You see the progression: Yoshii's interactions start out as quiet, civil, dictated by society's polite rules of discourse; as Yoshii moves from his Tokyo apartment to a house in the countryside (taking Akiko with him and hiring Sano (Daiken Okudaira) as his assistant along the way) the conversation moves online and grows openly hostile, especially in a chat room dedicated to doxxing and locating the reseller. After a period of calm-- of false security-- men show up at Yoshii's door, and Kiyoshi records the event with the same deadpan he uses to record conversations both online and off: same shit, different day.
In the final third the film morphs into a first-person shooter game complete with elaborate multilevel layout and an array of weapons; Kiyoshi adds one touch of realism, that perhaps half if not nearly all the people involved are unfamiliar with firearms. Most onscreen shootouts depict combatants with two-fisted preternatural skill; watching terrified human beings shake and fumble and drop their weapons is almost a novelty ("Cover me!" yells one man; the other stares as if he had spoken Greek), and it's a different kind of suspense wondering who manages to learn how to use their weapon properly first, Yoshii, or his pursuers.
And then there's Yoshii's assistant, Sano. Who's unswervingly loyal, even when Yoshii hands him severance pay for trying to meddle in the resell business; who seems able to draw on uncannily deep pockets ("Need the van? Keep it"); who apparently has ties to some large criminal organization (the Yakuza?); who-- and this for me was his most impressive flex-- constantly (if politely) turns down repeated requests to come back to said organization, and is still able to call on them for help and resources.
Who's Sano?
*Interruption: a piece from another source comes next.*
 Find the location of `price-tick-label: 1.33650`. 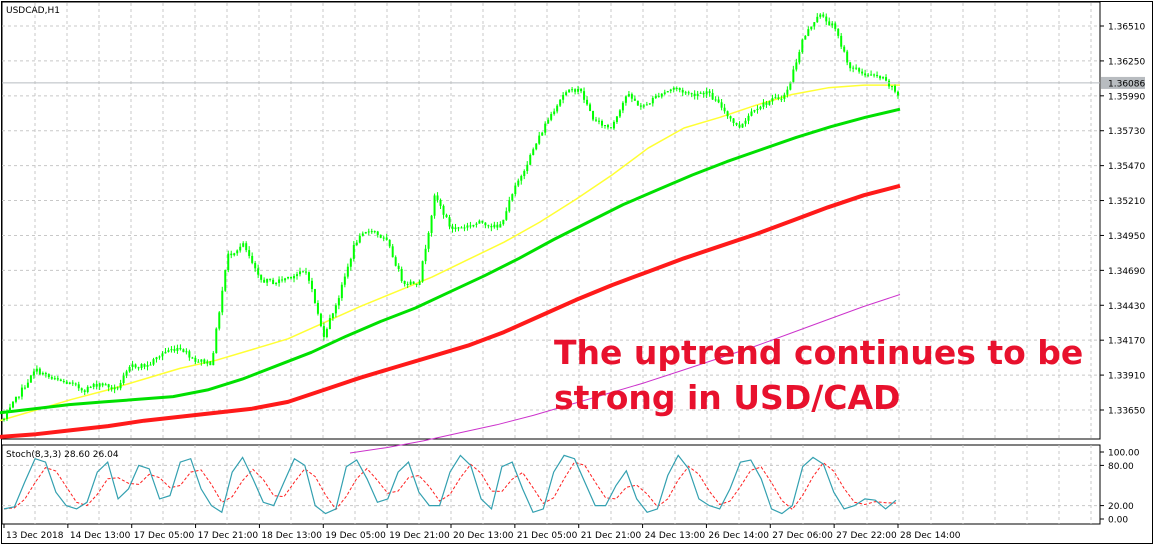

One might say he's Kiyoshi's most pretentious twist, the filmmaker's way of leveraging a run of the mill (if uncommonly wrought) crime flick to the level of arthouse; or one might say he's Kiyoshi's last twist, the fulfillment of his deceptively simple concept and the picture's final form, a briefly sketched variant of the apocalyptic visions glimpsed at in Pulse and Charisma-- in short Yoshii's ultimate reward for a lifetime of amorality. Yoshii smiles, but he's sweating as he smiles-- could just be anxiety or could be he's getting close and starting to feel the heat.